SUPPLIED MATERIAL START

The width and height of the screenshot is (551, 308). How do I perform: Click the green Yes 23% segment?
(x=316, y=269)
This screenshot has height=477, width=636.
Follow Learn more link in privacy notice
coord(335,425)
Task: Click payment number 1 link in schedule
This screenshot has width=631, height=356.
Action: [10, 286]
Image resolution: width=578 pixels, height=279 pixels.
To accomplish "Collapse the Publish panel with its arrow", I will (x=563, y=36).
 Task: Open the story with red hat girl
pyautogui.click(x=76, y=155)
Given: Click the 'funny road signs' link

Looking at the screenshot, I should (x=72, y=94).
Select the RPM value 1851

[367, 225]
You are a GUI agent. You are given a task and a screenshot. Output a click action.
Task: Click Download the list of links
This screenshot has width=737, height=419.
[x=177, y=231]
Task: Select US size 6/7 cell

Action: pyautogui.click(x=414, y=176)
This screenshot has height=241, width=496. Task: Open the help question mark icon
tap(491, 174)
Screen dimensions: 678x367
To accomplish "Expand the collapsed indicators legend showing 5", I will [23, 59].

SUPPLIED MATERIAL END
SUPPLIED MATERIAL START

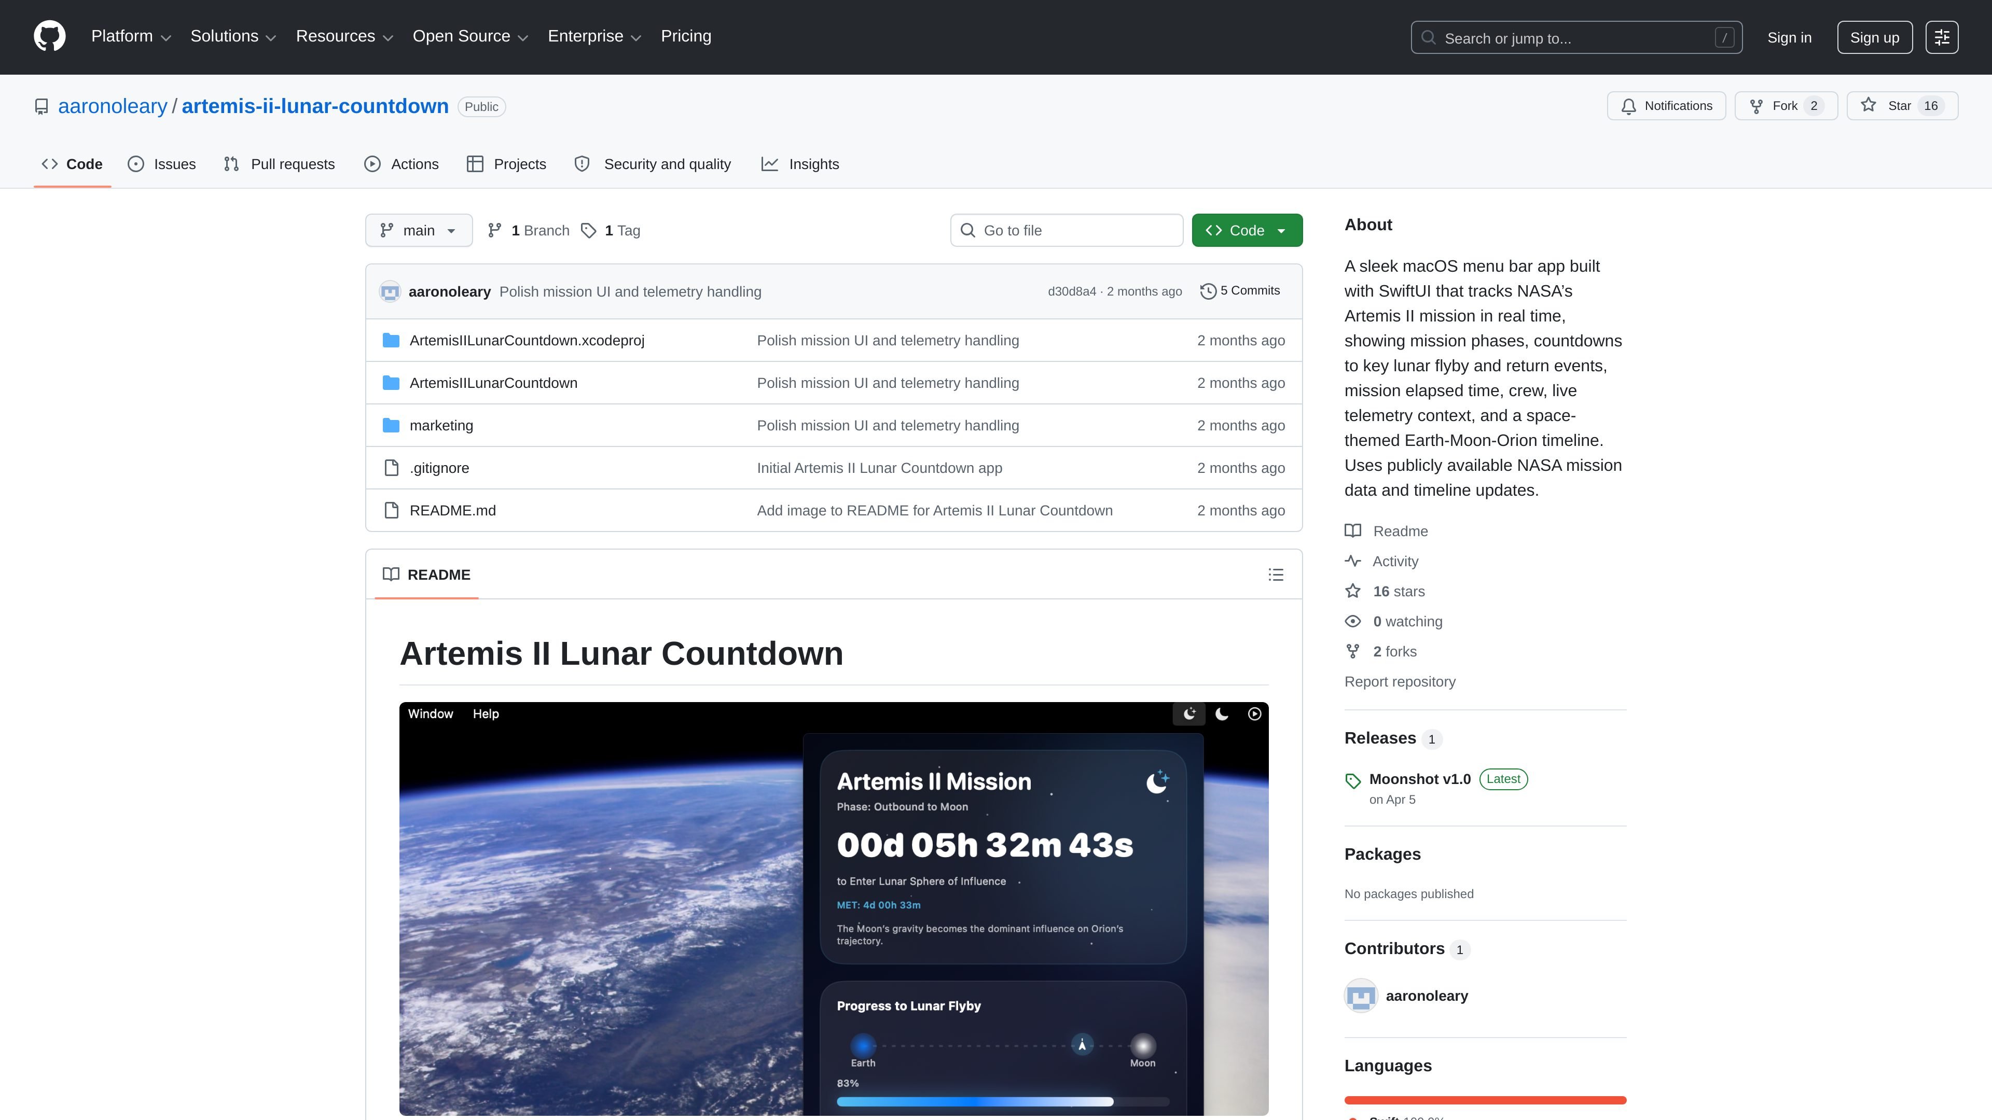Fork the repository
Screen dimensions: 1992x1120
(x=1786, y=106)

SUPPLIED MATERIAL END
SUPPLIED MATERIAL START

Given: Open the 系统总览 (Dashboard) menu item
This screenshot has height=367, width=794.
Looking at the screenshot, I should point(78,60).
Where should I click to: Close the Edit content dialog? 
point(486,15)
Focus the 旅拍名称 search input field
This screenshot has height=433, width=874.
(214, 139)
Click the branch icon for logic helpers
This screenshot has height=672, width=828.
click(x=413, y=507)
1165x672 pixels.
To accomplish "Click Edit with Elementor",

SUPPLIED MATERIAL END

WHAT YOU WILL DO: Once the lines containing "pixels" in the data above are counted, give the total by itself.

YOUR SOLUTION: 2